サンドイッチと思春期

 歯をミシミシ言わせて食い千切ぎらなくてはならないタイプのパンが好きだ。表面のカリッとしているところが上顎に刺さるくらいの攻撃力であってほしい。そういうパンでサンドイッチを作るのが好き。といってもサブウェイの「野菜たっぷり健康だぜ」みたいなものを作るわけではない。大体作るのはヤマシタトモコ著『違国日記』で出てきた不良の弁当みたいな、好きなものしか挟まないサンドイッチだ。

 元々サンドイッチにはちょっと苦手意識があった。なんでかというと、レタスとトマトがそんなに得意ではないから。惣菜タイプのサンドイッチというのは大概レタスかトマトが入っている。あとはマヨネーズもあまり好きではなかったから、世で普通に売られているサンドイッチというのはまあまあの地雷率で、好ましく思っていたのはフルーツサンドとカツサンドくらいだった。

 そんなサンドイッチへの認識にパラダイムシフトが発生したのはスペインに初めて行った時である。スペインのサンドイッチはフランスパンがメインのボカディージョと呼ばれるもので、硬いため豪快にかぶりついて食い千切る感じでバリバリ食べる。ビックリしたのはホームステイ先で旅行中の昼食にと持たせてもらったボカディージョを食べたら中身が生ハムだけだったことだ。

 野菜の一欠片もなく、マーガリンすら塗ってない。パンと肉しかそこに存在していない。インスタントの袋麺を食べるときは必ず野菜炒めを乗っける家庭で育てられた人間の私は、エッそんな、サンドイッチってもっと野菜とか入ってなきゃいけないんじゃないの?!??肉だけって許されるんですか!???と全力でビビり倒した。いや、BLTサンドからLTを抜いたBだけのサンドを作ってほしいと長年こっそり思ってはいたが、実際にやられると実にイケないことをしている気分になる。だからこそ魅力的ではある。親が見てないところで、こんな…肉だけのサンドイッチなんて…バレたら絶対怒られちゃう…でも…。サンドイッチに対して初心すぎたのか思春期を全開にしてしまったが、この頃にはもう自炊のメニューが米!肉!終了!の時期に差し掛かっていた。大学生の食生活なんてそんなものである。

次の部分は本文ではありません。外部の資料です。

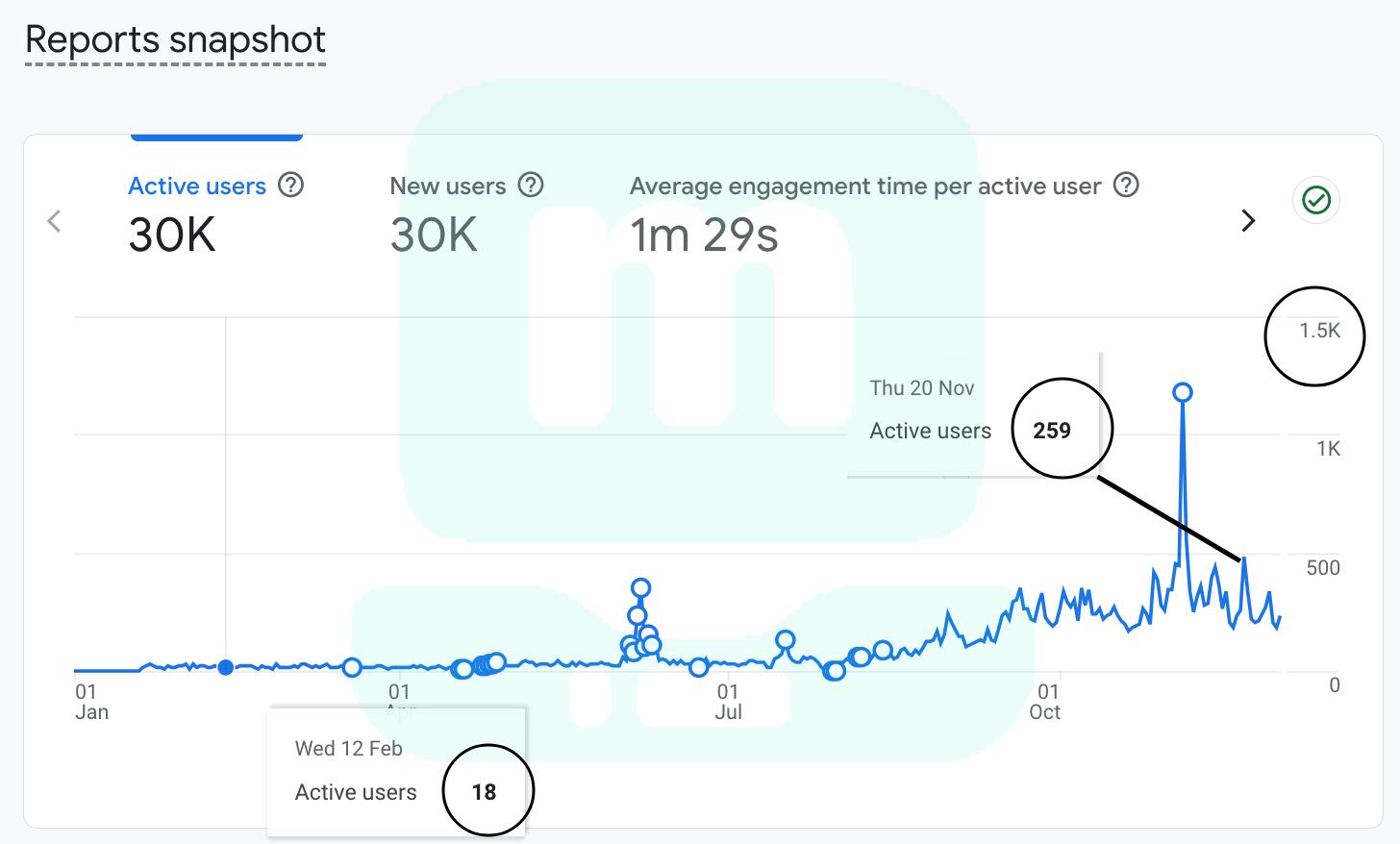The width and height of the screenshot is (1400, 844).
Task: Click the 30K Active users value
Action: point(171,234)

 それはさておき、このフランスパンと生ハムだけのボカディージョ。字面だけでお分かりいただけると思うのだが、おそろしくうまい。豚肉の味が凝縮されたハモン・セラーノが、これでもかと香ばしいフランスパンに挟まっているのである。塩辛とどんぶりめしみたいなもので、生ハムがしょっぱいからパンが進む進む。脂身がまたいい感じに甘いしパサつきを中和してくれる。まずいはずがない。亜種でサラミを入れただけのボカディージョもあるが、これもまたおいしい。肉とパンだけのサンドイッチ…最高!毎日食べたい!

 という体験を経た後、卵焼きだけのボカディージョを食べてまたビックリした。大阪あたりでは出汁巻きサンドというのはそれなりにメジャーらしいが、私は関東圏の人間である。今日の中身はなんだろな~とバリムシャしたら塩味の卵焼きだけが入ってて、こういうのも”アリ”か…と思わず宇宙猫の顔になり、真理を悟った。パンには何を挟んでもいい、サンドイッチは自由なのだ…。

 今もたまにボカディージョが食べたくなってフランスパンを買ってくる。ホームステイ先で教えてもらった、玉ねぎじゃがいものスタンダードなスパニッシュオムレツを焼きたて半熟の状態で挟んでモリモリ食べるのが今のところ一番好きだ。もちろん生ハムを買ってきて挟むこともある。お手軽にスペインを感じることができるけど、肉だけというのは未だに背徳的でドキドキしてしまって、意気地のない私はせめてもとカイワレを挟んでしまう。長すぎないか、思春期。